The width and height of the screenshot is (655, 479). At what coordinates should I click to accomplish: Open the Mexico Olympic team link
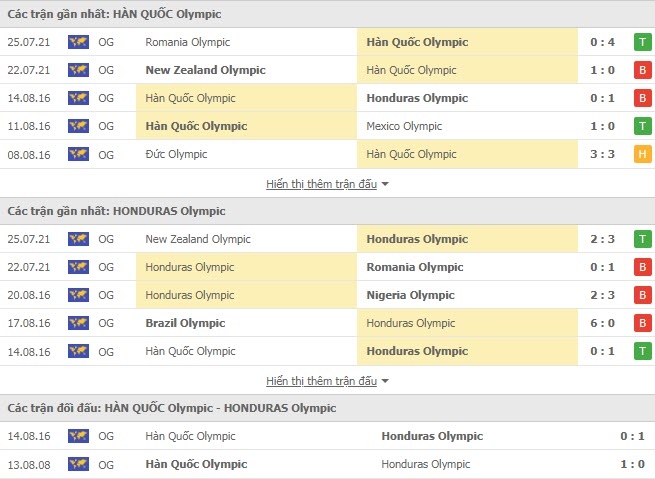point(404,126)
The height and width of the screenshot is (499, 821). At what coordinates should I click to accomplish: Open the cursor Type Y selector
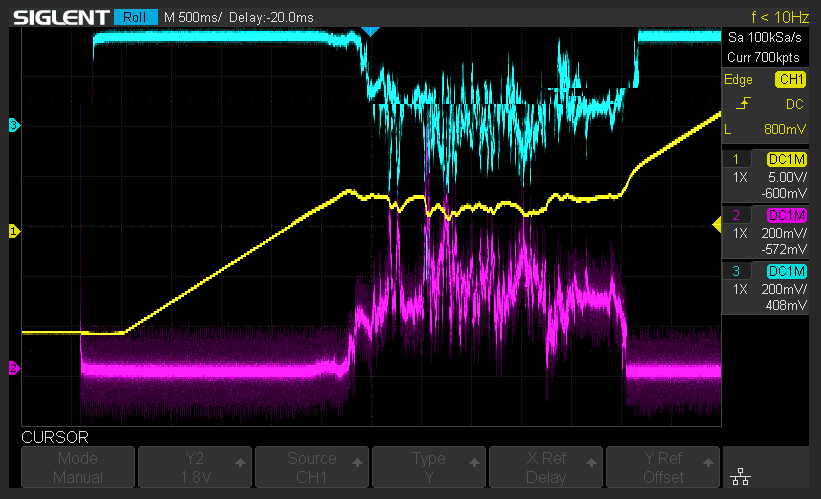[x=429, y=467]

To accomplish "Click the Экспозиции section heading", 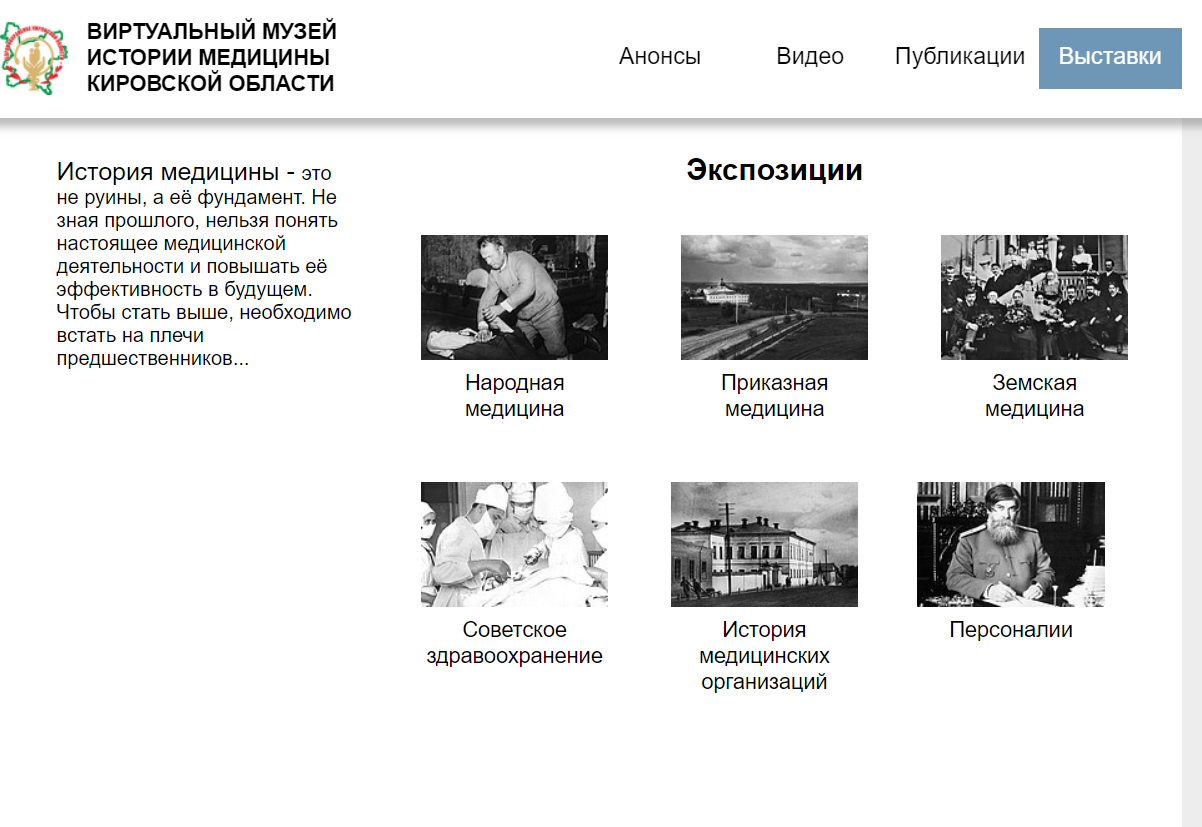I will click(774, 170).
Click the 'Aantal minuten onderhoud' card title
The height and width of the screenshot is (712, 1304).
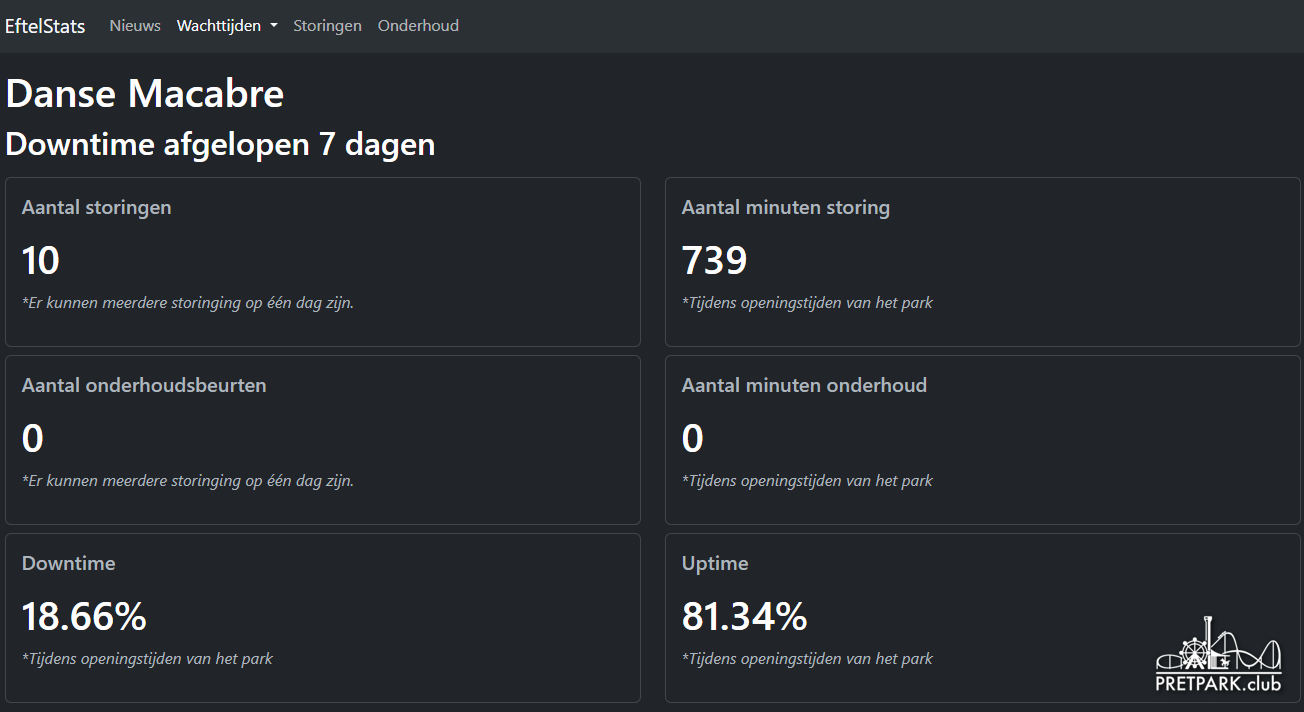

* * *

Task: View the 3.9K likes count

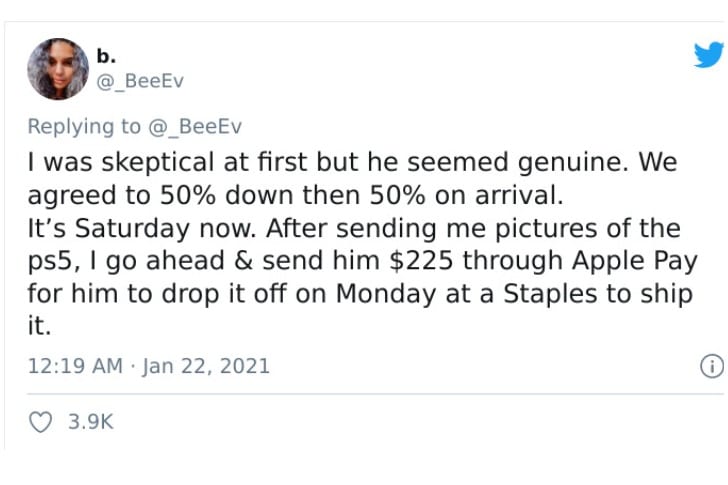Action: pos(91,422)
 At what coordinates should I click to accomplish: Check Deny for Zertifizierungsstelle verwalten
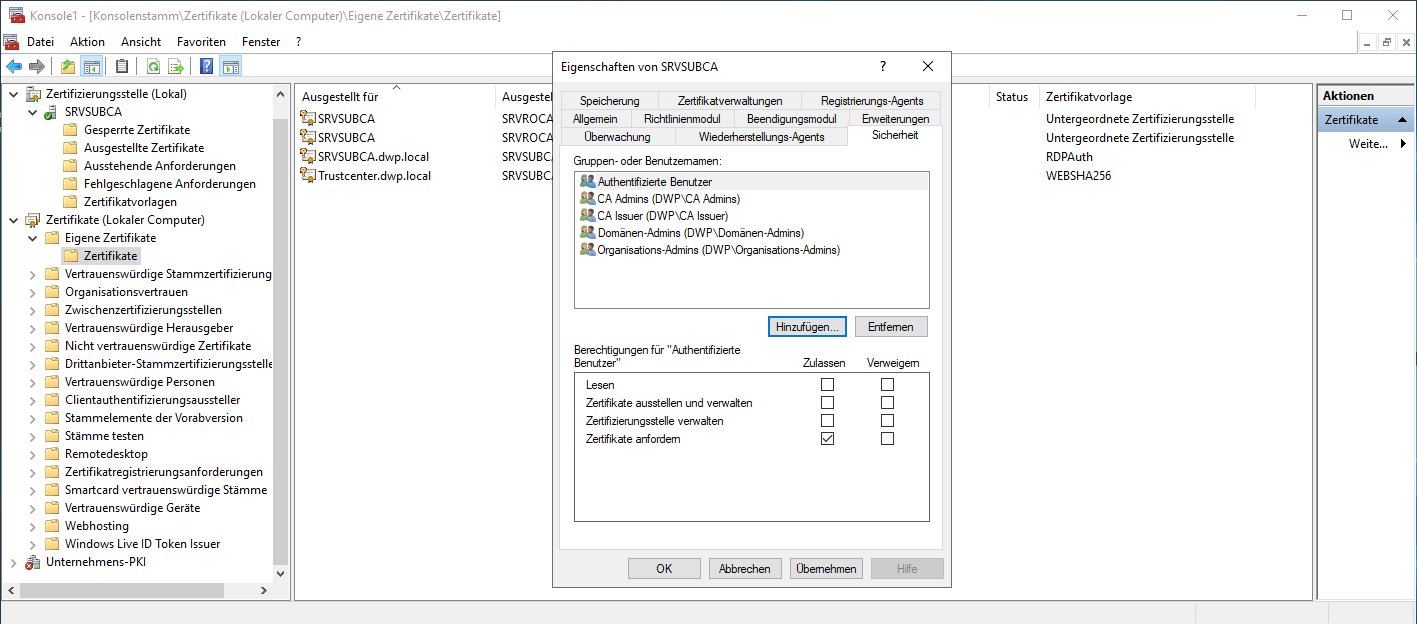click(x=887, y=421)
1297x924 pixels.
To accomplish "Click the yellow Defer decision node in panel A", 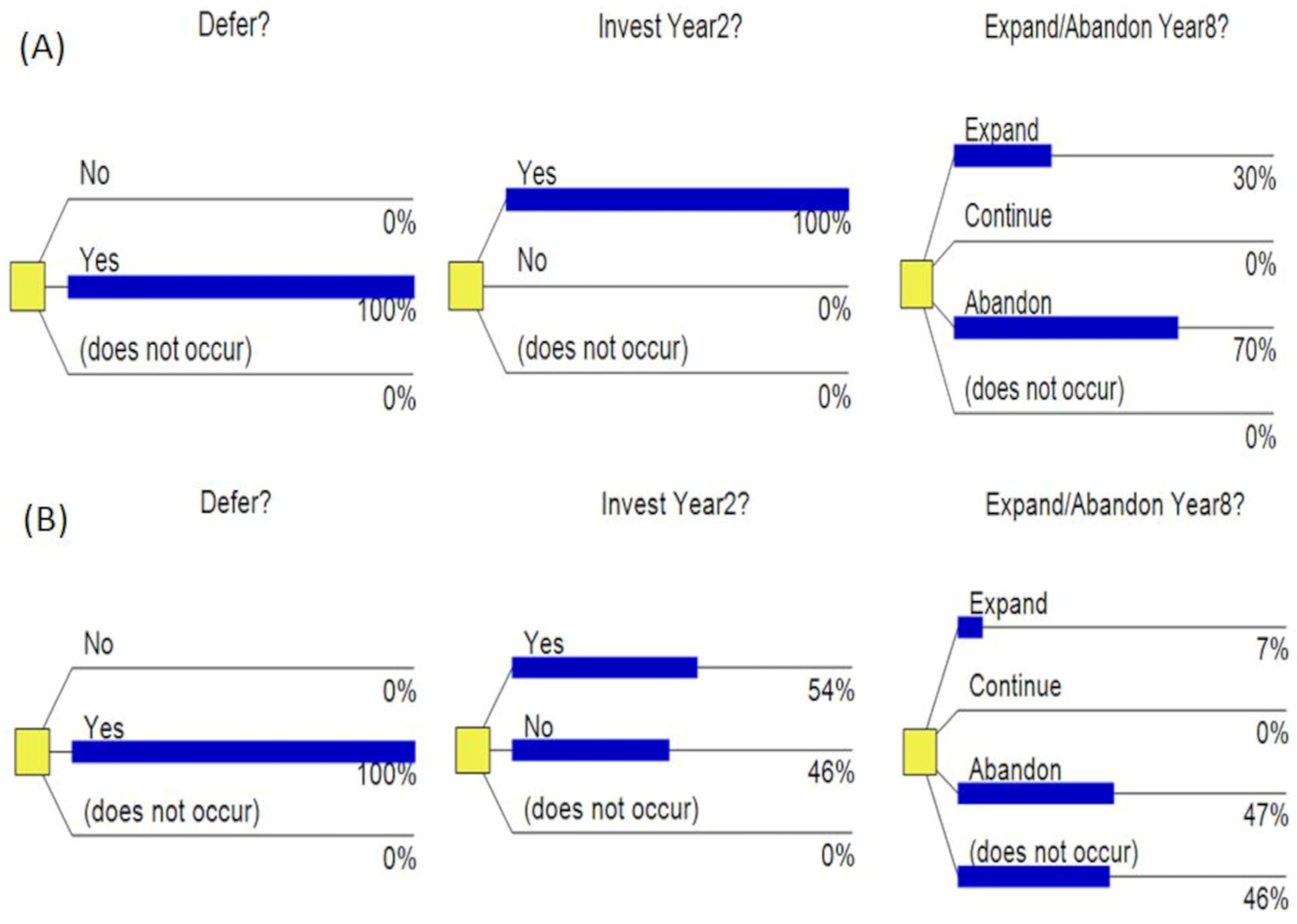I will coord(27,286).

--

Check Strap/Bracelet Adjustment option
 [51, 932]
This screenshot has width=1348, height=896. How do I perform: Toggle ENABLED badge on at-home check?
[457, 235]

# Action item
Print, from the entries above, the line with "Click the 'Aantal", the line with "The height and width of the screenshot is (712, 1304)." and all lines between them, exactly and with nothing else.

# Exercise solution
Click the 'Aantal minuten onderhoud' card title
The height and width of the screenshot is (712, 1304).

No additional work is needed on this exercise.